Skip to main content

A Mammoth Find

DIG SITE An archaeologist works at the site where the bones of 60 mammoths have been found. INAH/AP

Archaeologists have uncovered the bones of 60 mammoths near Mexico City, Mexico. The fossils were found under an airport that’s under construction. In October, Mexico’s National Institute of Anthropology and History began digging at the site. Since then, archaeologists have excavated the bones of 60 mammoths. Experts say there are many more in the ground.

“There are too many, there are hundreds,” says the institute’s Pedro Sánchez Nava. Archaeologists have been able to excavate about 10 mammoths a month since their work began. They will continue to dig until 2022, when construction at the airport is completed. So far, nothing has been found that would require work on the airport to stop.

Mammoths were huge, elephant-like herbivores. They disappeared from the region that is now Mexico some 10,000 years ago. They became extinct around 4,000 years ago. Scientists say the new fossils could help them understand why the species died out.

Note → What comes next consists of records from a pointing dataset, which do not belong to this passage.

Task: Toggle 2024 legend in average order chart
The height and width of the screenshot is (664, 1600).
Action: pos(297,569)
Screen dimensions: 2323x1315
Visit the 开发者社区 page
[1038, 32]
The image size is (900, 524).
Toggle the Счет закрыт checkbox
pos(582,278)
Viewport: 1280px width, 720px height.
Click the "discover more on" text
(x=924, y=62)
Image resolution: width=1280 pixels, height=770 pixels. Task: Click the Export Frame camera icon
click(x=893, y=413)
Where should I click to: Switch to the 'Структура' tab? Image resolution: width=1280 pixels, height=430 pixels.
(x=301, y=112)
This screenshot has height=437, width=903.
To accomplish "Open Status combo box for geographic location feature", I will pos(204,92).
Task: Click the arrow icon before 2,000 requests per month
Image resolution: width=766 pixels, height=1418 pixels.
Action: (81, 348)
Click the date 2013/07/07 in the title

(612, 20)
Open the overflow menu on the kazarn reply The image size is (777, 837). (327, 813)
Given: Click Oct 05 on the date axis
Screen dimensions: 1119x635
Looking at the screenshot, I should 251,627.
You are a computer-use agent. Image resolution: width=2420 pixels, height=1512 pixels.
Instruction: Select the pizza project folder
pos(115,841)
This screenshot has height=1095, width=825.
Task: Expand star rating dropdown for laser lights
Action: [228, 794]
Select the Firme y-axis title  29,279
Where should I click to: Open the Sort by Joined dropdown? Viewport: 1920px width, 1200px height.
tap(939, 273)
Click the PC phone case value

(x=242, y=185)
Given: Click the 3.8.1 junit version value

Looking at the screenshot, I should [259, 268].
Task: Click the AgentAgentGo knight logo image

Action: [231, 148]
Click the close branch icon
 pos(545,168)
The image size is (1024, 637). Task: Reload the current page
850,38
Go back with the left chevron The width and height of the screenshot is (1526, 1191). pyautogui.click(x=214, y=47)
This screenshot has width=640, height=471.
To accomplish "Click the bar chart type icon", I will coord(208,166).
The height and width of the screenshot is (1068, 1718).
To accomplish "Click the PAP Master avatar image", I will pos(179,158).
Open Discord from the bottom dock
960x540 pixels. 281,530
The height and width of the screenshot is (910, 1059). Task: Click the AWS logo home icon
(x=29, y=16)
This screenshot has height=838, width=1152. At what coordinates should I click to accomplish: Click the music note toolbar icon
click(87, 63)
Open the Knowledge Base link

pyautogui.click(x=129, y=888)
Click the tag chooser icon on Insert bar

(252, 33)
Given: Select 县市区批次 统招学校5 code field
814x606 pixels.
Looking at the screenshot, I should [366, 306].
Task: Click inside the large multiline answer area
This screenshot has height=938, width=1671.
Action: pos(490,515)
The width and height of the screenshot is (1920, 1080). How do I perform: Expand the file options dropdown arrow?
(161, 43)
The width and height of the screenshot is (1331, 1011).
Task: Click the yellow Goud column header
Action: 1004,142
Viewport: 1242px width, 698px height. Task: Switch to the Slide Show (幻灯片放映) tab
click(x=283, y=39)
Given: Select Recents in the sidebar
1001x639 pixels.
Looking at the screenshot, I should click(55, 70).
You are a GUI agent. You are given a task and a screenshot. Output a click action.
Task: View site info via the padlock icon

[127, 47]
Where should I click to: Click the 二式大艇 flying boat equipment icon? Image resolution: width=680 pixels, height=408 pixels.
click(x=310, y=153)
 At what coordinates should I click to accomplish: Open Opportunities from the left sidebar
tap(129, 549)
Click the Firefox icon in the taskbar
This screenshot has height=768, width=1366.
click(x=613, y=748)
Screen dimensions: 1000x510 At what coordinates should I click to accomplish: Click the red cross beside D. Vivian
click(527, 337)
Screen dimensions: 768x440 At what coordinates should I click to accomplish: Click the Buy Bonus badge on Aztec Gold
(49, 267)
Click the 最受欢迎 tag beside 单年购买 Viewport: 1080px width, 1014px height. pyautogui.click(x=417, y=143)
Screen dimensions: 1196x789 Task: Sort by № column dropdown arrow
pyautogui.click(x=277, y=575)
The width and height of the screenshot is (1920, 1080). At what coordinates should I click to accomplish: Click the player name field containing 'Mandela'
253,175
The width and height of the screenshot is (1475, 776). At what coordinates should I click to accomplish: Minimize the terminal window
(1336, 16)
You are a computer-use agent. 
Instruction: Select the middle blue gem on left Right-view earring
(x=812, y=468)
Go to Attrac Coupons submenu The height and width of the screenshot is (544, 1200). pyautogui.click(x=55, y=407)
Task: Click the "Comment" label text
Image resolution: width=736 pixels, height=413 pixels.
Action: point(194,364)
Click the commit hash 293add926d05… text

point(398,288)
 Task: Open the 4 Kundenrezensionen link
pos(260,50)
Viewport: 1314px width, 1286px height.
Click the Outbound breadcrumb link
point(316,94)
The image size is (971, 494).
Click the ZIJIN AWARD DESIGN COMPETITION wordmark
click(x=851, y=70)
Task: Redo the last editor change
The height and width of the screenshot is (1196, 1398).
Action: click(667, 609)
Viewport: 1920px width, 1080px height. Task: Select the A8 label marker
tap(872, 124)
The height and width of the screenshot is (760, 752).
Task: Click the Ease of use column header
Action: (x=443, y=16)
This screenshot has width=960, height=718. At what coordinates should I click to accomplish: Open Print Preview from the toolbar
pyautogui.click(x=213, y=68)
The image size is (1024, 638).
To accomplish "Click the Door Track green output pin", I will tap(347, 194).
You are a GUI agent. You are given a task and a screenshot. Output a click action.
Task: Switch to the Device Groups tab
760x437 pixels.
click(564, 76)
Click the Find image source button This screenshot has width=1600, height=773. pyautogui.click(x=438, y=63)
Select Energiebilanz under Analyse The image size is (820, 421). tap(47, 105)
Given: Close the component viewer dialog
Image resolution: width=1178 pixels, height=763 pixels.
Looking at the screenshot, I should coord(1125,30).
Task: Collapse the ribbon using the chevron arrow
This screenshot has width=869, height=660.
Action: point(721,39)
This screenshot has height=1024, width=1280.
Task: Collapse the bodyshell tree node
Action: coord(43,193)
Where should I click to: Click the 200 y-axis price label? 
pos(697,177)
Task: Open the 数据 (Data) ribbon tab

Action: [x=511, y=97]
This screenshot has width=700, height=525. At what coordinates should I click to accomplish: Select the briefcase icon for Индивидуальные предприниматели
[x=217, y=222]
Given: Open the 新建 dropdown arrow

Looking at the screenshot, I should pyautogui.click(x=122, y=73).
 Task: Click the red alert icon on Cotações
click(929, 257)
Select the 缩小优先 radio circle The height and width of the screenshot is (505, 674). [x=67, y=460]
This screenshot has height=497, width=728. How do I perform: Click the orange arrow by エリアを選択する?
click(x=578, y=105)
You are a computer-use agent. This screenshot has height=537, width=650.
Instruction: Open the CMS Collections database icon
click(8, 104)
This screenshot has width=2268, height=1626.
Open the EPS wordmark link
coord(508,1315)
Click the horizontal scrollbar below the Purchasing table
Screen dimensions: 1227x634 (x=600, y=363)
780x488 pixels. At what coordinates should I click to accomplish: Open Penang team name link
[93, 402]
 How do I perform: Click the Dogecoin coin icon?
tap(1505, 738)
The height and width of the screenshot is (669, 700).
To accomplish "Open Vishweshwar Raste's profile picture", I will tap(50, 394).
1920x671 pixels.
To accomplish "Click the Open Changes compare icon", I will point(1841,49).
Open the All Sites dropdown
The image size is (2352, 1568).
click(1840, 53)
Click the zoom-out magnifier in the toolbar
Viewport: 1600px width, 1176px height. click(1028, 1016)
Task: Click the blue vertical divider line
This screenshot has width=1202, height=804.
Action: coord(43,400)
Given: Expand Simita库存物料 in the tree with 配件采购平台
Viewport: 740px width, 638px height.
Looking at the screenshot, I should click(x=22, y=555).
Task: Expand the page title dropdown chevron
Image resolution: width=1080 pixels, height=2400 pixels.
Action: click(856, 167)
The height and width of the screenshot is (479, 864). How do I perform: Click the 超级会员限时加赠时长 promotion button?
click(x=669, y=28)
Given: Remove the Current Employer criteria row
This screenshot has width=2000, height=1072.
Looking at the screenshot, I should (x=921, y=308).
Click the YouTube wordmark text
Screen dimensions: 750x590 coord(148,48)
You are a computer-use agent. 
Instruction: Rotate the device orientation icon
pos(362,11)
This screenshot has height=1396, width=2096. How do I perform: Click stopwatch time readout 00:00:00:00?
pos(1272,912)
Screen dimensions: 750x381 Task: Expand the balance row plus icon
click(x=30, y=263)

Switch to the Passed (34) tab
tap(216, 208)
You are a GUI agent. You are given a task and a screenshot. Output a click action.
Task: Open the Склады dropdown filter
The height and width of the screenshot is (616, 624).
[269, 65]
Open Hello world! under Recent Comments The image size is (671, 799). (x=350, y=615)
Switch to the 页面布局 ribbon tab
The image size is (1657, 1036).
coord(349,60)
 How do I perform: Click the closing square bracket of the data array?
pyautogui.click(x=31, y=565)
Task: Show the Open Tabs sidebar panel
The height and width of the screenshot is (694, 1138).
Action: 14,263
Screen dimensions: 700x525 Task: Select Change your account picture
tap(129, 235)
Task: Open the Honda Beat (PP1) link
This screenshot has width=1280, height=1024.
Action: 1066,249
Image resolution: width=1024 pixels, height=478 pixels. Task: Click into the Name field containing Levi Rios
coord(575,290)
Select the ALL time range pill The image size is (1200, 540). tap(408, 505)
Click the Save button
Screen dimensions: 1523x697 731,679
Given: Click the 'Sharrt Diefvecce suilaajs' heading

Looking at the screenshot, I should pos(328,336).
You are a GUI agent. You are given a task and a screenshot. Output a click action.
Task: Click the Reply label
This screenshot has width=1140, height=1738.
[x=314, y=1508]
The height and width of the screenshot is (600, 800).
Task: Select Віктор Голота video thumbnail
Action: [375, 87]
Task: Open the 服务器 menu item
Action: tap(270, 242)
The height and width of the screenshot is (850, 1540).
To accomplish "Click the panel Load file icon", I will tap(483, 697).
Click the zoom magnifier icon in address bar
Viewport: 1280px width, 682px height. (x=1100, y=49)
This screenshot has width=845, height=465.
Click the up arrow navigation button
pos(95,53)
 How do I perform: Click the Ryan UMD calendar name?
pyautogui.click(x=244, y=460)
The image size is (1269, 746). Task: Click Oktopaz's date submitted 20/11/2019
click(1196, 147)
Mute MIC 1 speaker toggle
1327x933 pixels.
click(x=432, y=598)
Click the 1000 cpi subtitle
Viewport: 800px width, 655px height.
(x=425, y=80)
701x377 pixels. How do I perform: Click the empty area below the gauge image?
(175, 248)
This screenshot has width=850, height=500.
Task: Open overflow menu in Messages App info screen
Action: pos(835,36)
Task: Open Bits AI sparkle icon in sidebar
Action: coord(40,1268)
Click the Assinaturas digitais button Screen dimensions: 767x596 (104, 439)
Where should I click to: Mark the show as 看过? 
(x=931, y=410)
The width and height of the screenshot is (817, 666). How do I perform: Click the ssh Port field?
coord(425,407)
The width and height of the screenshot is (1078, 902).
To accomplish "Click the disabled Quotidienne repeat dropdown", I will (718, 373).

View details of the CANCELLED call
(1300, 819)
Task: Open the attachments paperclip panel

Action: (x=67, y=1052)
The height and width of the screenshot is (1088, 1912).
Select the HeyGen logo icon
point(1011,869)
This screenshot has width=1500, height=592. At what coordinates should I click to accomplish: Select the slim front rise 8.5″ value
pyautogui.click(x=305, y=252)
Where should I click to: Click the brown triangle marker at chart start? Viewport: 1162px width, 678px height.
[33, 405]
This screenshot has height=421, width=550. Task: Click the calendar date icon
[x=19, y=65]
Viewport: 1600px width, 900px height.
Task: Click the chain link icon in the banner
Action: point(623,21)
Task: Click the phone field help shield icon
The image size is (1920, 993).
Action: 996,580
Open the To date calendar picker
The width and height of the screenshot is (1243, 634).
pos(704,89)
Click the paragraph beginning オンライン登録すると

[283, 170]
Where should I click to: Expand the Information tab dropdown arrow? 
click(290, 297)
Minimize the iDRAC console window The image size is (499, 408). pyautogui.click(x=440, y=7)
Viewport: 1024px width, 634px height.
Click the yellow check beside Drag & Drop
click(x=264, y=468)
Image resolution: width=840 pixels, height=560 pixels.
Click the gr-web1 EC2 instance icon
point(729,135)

ANCIENT ANIMAL This illustration shows what a mammoth might have looked like.


Some of the bones were found on the shores of an ancient body of water. The large, shallow lake is gone, but it was once surrounded by grass and reeds. This attracted mammoths, each of which ate up to 330 pounds of plants every day. “It was like paradise for them,” Sánchez Nava says.

The excavations are happening about six miles from San Antonio Xahuento, where mammoth fossils were found last year. Scientists discovered two pits there that were six feet deep. They were dug by humans, about 15,000 years ago.

Scientists believe hunters used the pits to trap mammoths. People may have chased the animals into these traps. The bones of 14 animals were found in of them.

At the new site, the mammoths probably died after getting stuck in mud. Sánchez Nava says it’s possible that humans chased the animals into the soft earth. After doing so, they may have eaten the mammoths. The large number of fossils indicates that prehistoric humans may have regularly eaten mammoths. “In fact, it may have been part of their daily diet,” Sánchez Nava says.